• _TASK INSTRUCTIONS_: Repeat exactly the lines below that lie between the line with "Pricing (22, 2099)" and the line with "गोपनीयता नीति (155, 1561)", counting both of those lines as part of the answer.

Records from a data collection
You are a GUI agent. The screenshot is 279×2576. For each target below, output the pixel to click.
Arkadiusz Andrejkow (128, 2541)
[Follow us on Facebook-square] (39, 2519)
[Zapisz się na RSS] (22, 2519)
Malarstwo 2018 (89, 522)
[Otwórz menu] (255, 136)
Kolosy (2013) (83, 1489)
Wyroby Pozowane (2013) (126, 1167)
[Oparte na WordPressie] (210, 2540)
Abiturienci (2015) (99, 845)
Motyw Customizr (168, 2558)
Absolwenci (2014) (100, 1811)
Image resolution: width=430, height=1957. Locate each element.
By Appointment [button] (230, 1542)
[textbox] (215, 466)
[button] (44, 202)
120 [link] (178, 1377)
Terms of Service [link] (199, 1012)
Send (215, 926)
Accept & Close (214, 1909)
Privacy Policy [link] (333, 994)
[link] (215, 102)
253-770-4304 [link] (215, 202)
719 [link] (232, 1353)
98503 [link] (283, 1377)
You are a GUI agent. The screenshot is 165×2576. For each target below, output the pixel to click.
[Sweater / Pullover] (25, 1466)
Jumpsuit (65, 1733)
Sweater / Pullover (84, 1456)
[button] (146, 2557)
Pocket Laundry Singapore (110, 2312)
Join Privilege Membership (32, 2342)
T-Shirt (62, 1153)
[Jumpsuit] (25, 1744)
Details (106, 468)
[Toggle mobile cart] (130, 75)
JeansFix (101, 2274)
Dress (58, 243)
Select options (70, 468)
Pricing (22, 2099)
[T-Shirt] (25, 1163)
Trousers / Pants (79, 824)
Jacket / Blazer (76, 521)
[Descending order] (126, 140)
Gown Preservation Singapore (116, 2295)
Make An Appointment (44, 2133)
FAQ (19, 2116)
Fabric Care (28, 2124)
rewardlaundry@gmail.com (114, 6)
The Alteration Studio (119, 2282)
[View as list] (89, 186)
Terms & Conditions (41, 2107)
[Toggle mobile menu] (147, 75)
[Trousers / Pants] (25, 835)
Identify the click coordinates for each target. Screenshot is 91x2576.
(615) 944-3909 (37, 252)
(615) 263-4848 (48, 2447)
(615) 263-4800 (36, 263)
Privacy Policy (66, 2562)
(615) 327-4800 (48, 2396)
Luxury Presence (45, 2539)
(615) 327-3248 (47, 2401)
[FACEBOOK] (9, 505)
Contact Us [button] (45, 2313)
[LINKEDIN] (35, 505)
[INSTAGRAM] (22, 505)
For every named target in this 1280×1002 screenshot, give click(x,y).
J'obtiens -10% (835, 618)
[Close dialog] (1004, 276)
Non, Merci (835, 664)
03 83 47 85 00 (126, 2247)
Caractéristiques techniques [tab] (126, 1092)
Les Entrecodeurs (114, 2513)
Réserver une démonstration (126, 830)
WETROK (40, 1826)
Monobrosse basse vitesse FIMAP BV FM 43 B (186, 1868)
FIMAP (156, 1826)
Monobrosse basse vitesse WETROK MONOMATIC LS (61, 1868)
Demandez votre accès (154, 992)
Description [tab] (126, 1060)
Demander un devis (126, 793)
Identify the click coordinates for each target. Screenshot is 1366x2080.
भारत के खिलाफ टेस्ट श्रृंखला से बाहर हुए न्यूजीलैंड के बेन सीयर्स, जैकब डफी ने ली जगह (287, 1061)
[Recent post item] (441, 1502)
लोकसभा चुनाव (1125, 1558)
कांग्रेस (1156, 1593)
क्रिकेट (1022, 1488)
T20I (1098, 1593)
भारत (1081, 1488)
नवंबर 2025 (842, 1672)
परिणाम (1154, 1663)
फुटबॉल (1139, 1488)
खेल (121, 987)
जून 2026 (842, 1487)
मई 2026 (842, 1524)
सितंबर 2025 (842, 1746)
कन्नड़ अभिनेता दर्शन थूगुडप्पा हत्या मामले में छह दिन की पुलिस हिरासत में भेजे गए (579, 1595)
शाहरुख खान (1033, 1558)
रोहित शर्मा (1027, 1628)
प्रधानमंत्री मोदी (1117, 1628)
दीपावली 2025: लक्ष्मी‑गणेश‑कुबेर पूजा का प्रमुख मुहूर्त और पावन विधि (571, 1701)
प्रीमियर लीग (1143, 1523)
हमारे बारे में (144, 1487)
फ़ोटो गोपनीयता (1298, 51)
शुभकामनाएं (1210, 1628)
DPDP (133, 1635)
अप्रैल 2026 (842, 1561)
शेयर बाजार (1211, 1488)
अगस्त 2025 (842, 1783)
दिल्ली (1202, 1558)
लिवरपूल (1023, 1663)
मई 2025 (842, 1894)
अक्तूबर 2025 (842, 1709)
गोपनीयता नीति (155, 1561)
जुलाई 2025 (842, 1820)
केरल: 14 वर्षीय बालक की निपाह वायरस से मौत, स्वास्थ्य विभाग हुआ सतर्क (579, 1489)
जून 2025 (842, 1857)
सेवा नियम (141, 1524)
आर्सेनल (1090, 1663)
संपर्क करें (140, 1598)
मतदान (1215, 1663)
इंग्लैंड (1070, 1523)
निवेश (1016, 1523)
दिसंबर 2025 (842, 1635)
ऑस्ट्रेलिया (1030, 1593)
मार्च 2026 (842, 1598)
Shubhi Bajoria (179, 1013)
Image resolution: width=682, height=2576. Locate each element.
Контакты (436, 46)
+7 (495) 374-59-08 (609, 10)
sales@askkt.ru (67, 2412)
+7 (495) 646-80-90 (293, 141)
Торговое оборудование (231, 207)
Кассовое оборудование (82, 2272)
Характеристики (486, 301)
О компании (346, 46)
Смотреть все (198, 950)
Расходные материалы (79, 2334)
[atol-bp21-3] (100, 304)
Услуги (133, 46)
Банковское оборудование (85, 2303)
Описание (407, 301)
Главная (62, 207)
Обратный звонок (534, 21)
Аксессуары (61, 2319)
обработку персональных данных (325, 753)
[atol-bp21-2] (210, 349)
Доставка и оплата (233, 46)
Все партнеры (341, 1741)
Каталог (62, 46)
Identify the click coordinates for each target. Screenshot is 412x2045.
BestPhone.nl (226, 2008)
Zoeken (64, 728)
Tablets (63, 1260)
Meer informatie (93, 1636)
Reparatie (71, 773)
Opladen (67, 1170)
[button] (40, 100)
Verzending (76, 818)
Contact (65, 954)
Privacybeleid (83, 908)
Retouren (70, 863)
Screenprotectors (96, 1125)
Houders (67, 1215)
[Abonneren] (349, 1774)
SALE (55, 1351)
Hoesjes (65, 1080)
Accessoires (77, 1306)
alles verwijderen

• _ANSWER TO THE PROBLEM_:
Pricing (22, 2099)
[T-Shirt] (25, 1163)
Trousers / Pants (79, 824)
Jacket / Blazer (76, 521)
[Descending order] (126, 140)
Gown Preservation Singapore (116, 2295)
Make An Appointment (44, 2133)
FAQ (19, 2116)
Fabric Care (28, 2124)
rewardlaundry@gmail.com (114, 6)
The Alteration Studio (119, 2282)
[View as list] (89, 186)
Terms & Conditions (41, 2107)
[Toggle mobile menu] (147, 75)
[Trousers / Pants] (25, 835)
Identify the click coordinates for each target. Screenshot is 91x2576.
(615) 944-3909 (37, 252)
(615) 263-4848 (48, 2447)
(615) 263-4800 (36, 263)
Privacy Policy (66, 2562)
(615) 327-4800 (48, 2396)
Luxury Presence (45, 2539)
(615) 327-3248 (47, 2401)
[FACEBOOK] (9, 505)
Contact Us [button] (45, 2313)
[LINKEDIN] (35, 505)
[INSTAGRAM] (22, 505)
For every named target in this 1280×1002 screenshot, give click(x,y).
J'obtiens -10% (835, 618)
[Close dialog] (1004, 276)
Non, Merci (835, 664)
03 83 47 85 00 (126, 2247)
Caractéristiques techniques [tab] (126, 1092)
Les Entrecodeurs (114, 2513)
Réserver une démonstration (126, 830)
WETROK (40, 1826)
Monobrosse basse vitesse FIMAP BV FM 43 B (186, 1868)
FIMAP (156, 1826)
Monobrosse basse vitesse WETROK MONOMATIC LS (61, 1868)
Demandez votre accès (154, 992)
Description [tab] (126, 1060)
Demander un devis (126, 793)
Identify the click coordinates for each target. Screenshot is 1366x2080.
भारत के खिलाफ टेस्ट श्रृंखला से बाहर हुए न्यूजीलैंड के बेन सीयर्स, जैकब डफी ने ली जगह (287, 1061)
[Recent post item] (441, 1502)
लोकसभा चुनाव (1125, 1558)
कांग्रेस (1156, 1593)
क्रिकेट (1022, 1488)
T20I (1098, 1593)
भारत (1081, 1488)
नवंबर 2025 (842, 1672)
परिणाम (1154, 1663)
फुटबॉल (1139, 1488)
खेल (121, 987)
जून 2026 (842, 1487)
मई 2026 (842, 1524)
सितंबर 2025 (842, 1746)
कन्नड़ अभिनेता दर्शन थूगुडप्पा हत्या मामले में छह दिन की पुलिस हिरासत में भेजे गए (579, 1595)
शाहरुख खान (1033, 1558)
रोहित शर्मा (1027, 1628)
प्रधानमंत्री मोदी (1117, 1628)
दीपावली 2025: लक्ष्मी‑गणेश‑कुबेर पूजा का प्रमुख मुहूर्त और पावन विधि (571, 1701)
प्रीमियर लीग (1143, 1523)
हमारे बारे में (144, 1487)
फ़ोटो गोपनीयता (1298, 51)
शुभकामनाएं (1210, 1628)
DPDP (133, 1635)
अप्रैल 2026 (842, 1561)
शेयर बाजार (1211, 1488)
अगस्त 2025 (842, 1783)
दिल्ली (1202, 1558)
लिवरपूल (1023, 1663)
मई 2025 (842, 1894)
अक्तूबर 2025 (842, 1709)
गोपनीयता नीति (155, 1561)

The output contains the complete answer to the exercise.